尾上町をゆく(28) 今福(17) 今福の小字「三の坪」
奈良時代、天皇に権力が集まりました。中央・地方のしくみも整ってきました。
地方には国司(こくし)・郡司(ぐんじ)・里長(さとおさ)等の地方官が置かれました。
これらの地方官の主な仕事は治安と農民から年貢を確実に取ることでした。
この税を確実にするための土地制度が条里制(じょうりせい)です。
条里制
条里制は、たぶん7世紀の末には始まっていただろうと思われます。
その仕組みを簡単に説明しておきましょう。
6町四方(約43ヘクタール)の大区画を縦横6等分し、36の小区画に分けました。
そして、その一つをさらに36等分に分け、それぞれに一の坪、二の坪、三の坪・・・・三五の坪、三六の坪のように番号をつけました。

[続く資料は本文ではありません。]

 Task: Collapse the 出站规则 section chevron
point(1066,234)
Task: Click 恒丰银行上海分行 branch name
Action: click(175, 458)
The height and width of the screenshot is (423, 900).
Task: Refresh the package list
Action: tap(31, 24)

現在でもこのような坪名が小字として各地に残っています。
加古川市に残る条里制
市内では図のように五の坪(加古川町西河原)、九の坪(加古川町溝の口)、五の坪(尾上町養田)、十二の坪(尾上町長田)、五の坪(八幡町中西条)等に小字名として残っています。
現在、長い歴史の中で坪名も消えて復元するのが難しいのですが、今福でも条里制が実施されていたようです。
今福に残る「三の坪」
図中の数字「3」をご覧ください。小字「三の坪」です。今福に、このような条里制に関係した字が残っているということは、今福は少なくとも奈良時代には耕作された田畑が広がっていたことを示しているのでしょう。
おそらく、今福の地に集落もあったのでしょう。
今福はずいぶん古くから開けた土地のようです。